It's not so much "topics", as I wrote in the email subject, but more like "types", as I wrote in the email body. Sorry about the confusion.
We are getting serious about analyzing how do people translate articles. Basically, all articles are worth translating, but we may find, for example, that Wikipedia has 60% biographies, 30% articles about places and 10% articles about math, but of the translated articles, 80% are about places, and biographies and and math are 10% each. So if this will be the case, we may want to understand why don't people translate articles about biographies and math more - are they simply less interesting? is it harder for some social reason? for some technical reason? If there is something that we can do to make translation easier, we may want to do it.
This example is, of course, highly simplified and the numbers are completely made up, but I hope that it explains the intention.
Now when I say "biographies", "articles about places" and "articles about math", it's immediately clear and intuitive to a person what I'm talking about. I am asking whether there is a known easy way for software to understand such things.

(A run of data)
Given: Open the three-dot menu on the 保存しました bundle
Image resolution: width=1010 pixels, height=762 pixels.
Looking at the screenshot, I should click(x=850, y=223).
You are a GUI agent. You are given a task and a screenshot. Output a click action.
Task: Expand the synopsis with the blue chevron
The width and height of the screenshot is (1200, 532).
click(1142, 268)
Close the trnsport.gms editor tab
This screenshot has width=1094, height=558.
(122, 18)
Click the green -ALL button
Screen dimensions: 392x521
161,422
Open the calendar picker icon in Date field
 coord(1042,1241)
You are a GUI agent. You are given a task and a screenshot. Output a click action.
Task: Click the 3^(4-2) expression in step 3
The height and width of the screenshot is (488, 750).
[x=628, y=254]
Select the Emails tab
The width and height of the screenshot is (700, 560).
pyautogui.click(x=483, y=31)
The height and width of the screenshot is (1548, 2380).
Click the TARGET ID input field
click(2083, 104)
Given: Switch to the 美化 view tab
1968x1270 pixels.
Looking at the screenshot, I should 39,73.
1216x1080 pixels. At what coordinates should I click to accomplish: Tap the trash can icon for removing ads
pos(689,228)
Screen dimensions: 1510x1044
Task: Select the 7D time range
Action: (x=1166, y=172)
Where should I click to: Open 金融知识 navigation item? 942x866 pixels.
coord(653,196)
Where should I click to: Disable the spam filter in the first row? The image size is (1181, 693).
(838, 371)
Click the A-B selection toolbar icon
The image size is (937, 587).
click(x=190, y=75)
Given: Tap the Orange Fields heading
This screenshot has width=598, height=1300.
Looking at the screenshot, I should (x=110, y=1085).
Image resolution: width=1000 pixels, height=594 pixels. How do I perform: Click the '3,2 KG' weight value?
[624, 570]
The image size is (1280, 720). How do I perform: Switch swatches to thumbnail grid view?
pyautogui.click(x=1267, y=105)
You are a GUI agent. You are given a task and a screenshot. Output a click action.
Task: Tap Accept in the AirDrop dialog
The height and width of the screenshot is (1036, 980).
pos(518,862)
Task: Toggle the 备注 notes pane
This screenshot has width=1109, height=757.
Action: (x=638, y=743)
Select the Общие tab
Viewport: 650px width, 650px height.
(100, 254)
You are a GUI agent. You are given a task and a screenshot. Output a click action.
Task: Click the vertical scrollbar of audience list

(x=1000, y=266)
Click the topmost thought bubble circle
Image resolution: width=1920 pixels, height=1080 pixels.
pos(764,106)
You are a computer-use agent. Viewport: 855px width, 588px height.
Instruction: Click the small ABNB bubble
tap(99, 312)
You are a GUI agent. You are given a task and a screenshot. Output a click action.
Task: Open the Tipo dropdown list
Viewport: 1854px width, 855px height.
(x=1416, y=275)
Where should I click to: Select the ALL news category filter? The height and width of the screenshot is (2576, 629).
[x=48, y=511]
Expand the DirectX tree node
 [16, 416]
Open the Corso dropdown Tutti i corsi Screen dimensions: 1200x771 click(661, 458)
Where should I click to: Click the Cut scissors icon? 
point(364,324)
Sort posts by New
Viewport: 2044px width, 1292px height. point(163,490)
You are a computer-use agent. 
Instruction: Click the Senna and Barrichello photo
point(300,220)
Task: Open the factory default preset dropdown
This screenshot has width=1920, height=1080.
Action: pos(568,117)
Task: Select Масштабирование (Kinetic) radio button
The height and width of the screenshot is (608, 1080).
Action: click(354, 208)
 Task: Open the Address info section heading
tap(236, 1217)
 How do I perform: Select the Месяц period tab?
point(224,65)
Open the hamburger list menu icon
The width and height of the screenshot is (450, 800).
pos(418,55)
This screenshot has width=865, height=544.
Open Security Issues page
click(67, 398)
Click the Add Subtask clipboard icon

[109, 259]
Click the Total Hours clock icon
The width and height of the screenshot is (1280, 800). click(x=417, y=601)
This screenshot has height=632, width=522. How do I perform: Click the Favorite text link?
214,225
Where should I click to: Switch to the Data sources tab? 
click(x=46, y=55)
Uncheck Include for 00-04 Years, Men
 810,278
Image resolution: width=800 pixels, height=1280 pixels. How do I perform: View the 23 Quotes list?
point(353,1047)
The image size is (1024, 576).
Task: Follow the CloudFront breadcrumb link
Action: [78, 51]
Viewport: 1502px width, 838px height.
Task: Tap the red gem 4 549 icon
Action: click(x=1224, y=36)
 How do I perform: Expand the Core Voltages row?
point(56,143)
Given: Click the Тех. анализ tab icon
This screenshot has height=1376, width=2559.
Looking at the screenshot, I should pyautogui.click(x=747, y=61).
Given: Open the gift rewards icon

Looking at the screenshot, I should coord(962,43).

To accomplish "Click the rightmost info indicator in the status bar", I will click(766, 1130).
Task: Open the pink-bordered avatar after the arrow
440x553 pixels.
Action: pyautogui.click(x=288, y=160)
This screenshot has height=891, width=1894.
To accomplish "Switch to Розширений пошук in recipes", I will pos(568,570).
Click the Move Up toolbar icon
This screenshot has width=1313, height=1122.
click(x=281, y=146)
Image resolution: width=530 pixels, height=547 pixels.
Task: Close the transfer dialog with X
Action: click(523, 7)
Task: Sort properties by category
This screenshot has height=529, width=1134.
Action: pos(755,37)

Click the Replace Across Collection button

* _Written exercise 1_: Using the post about translating articles, decide whether each statement agrees with the post: (a) the percentages in its example are real figures; (b) the writer asks whether software can easily tell what type an article is; (c) the writer holds that some articles are not worth translating. Give yes or no for each, quoting the words of the post that settle it.
* _Written exercise 2_: Write out the stretch of the post from "Now when I say" through "understand such things.".

* _Worked solution 1_:
(a) No: "the numbers are completely made up"
(b) Yes: "I am asking whether there is a known easy way for software to understand such things."
(c) No: "Basically, all articles are worth translating"

* _Worked solution 2_:
Now when I say "biographies", "articles about places" and "articles about math", it's immediately clear and intuitive to a person what I'm talking about. I am asking whether there is a known easy way for software to understand such things.